The a plurality of monochromatic light of light source 210 emissions with different wave length.Laser instrument, arc lamp, metal halide lamp, Halogen lamp LED and xenon lamp can be used for light source 210.In the present invention, use the monochromatic light of multi beam R, G and B laser beam.

First optical transmission unit 220 comprises a plurality of optical fiber 222a, 222b and 222c and a plurality of first collimation lens 224a, 224b and 224c.The first optical fiber 222a, 222b and 222c are transferred to the first collimation lens 224a, 224b and 224c with in R, G, the B laser beam each.The first collimation lens 224a, 224b and 224c assemble R, G, the B laser beam of being transmitted to optical switch unit 230.

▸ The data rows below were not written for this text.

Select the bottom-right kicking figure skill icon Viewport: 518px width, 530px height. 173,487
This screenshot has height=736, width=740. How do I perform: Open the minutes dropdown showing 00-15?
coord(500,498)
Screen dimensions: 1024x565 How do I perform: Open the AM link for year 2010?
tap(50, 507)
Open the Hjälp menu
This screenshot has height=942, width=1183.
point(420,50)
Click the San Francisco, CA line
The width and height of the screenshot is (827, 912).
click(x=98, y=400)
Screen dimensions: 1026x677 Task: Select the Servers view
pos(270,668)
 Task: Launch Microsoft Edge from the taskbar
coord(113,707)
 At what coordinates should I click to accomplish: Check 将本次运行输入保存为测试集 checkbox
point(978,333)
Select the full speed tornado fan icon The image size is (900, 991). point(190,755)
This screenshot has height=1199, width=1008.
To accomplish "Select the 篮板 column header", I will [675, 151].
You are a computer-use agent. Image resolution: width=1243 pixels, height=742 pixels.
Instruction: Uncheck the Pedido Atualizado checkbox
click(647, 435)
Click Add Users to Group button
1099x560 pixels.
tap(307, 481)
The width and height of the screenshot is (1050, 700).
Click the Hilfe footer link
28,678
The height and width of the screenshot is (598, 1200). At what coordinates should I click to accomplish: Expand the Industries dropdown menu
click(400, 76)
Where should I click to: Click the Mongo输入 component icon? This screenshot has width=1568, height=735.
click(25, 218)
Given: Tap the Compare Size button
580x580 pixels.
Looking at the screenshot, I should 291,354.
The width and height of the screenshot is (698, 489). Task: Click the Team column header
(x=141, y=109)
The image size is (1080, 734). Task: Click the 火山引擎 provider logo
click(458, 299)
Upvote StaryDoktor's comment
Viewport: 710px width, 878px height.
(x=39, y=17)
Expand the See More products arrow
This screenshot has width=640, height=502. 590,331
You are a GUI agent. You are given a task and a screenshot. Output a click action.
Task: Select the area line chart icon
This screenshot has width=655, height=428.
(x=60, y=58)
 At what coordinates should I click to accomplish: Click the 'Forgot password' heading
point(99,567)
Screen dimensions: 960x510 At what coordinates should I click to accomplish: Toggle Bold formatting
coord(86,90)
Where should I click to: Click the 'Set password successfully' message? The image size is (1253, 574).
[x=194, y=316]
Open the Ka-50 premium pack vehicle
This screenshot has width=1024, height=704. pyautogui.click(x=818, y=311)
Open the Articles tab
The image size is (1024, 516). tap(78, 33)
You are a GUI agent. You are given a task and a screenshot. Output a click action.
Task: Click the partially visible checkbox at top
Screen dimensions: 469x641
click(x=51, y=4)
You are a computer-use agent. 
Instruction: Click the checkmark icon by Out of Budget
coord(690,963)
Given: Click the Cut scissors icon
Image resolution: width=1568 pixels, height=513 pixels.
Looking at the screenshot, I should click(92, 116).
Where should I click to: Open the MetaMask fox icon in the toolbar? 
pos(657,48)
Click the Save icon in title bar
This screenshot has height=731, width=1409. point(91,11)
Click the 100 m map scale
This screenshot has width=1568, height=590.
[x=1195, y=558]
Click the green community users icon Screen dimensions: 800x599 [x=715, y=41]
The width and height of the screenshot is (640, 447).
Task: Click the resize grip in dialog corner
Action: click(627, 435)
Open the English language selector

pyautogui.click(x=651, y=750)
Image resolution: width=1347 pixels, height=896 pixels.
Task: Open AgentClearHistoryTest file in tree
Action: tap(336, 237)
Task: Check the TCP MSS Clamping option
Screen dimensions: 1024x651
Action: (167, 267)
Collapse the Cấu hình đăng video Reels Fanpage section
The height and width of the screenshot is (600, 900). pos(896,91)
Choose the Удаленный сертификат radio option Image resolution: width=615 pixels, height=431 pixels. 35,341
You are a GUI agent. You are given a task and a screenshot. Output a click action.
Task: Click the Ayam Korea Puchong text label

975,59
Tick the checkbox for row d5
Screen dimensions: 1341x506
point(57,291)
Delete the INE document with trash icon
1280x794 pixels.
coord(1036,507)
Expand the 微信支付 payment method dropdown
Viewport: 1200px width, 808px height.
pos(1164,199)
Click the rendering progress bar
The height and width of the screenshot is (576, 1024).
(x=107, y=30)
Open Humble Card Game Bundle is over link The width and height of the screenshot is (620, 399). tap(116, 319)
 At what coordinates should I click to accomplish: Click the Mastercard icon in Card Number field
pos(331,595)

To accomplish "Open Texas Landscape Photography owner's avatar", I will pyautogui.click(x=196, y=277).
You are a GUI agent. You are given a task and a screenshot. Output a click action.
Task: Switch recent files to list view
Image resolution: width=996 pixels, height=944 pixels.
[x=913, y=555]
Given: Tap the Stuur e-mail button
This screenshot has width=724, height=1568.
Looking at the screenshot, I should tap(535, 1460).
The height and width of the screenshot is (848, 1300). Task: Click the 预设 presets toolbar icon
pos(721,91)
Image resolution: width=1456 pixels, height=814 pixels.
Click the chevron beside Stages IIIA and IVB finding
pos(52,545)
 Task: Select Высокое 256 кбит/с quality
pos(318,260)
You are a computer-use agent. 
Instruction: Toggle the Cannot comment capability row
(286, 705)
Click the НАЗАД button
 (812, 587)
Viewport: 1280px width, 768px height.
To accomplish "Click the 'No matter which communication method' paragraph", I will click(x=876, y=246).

Optical switch unit 230 reflects R, G, B laser beam at a predetermined angle, perhaps allows R, G, B laser beam to pass through, and has a plurality of optical switches with non-square matrix structural arrangement.In other words, (n is the integer greater than 3 to these a plurality of optical switches, and (m is the integer greater than 3, the matrix structure of m＜n) for the matrix structure of m＞n) or m * n with m * n.In this case, optical switch unit 230 has m * n optical switch.

Best, the intensive reflector that will use MEMS (MEMS (micro electro mechanical system)) manufacturing is used for optical switch.Because optical switch does not transfer input optical signal to electric signal, so optical switch is directly exported R, G and B laser beam.Thus, the switching speed that switches on or off accelerates up to ten thousand times with respect to optical signalling being transferred to the required conventional switch speed of electric signal.

Optical switch has catoptron and driver element.One side of this catoptron is MEMS intensive reflector and its reflection lasering beam.Between the primary importance (on position) and the second place (off-position), the driver element mobile mirror; At this primary importance place, R, the G of input optical switch and certain part that the B laser beam is reflected to display board, at this second place place, R, G and the rectilinear propagation of B laser beam of input optical switch.

Locate in primary importance (connection), optical switch is tilted (for example, the optical switch position shown in 230a, 230h and 230o among Fig. 3), the laser beam of this optical switch reflection input.Locate in the second place (cut-out), optical switch was fallen (for example, as 230b among Fig. 3 to 230g, 230i to 230n and 230p to the optical switch position shown in the 230r).

Referring again to Fig. 3, explanation had 18 optical switch 230a forming with 6 * 3 matrix structures optical switch unit 230 to 230r.The optical switch 230a of optical switch unit 230 is divided into first group (230a, 230b, 230c, 230g, 230h, 230i, 230m, 230n and the 230o) that is positioned at odd lines and is positioned at second group (230d, 230e, 230f, 230j, 230k, 230l, 230p, 230q and 230r) of even lines to 230r.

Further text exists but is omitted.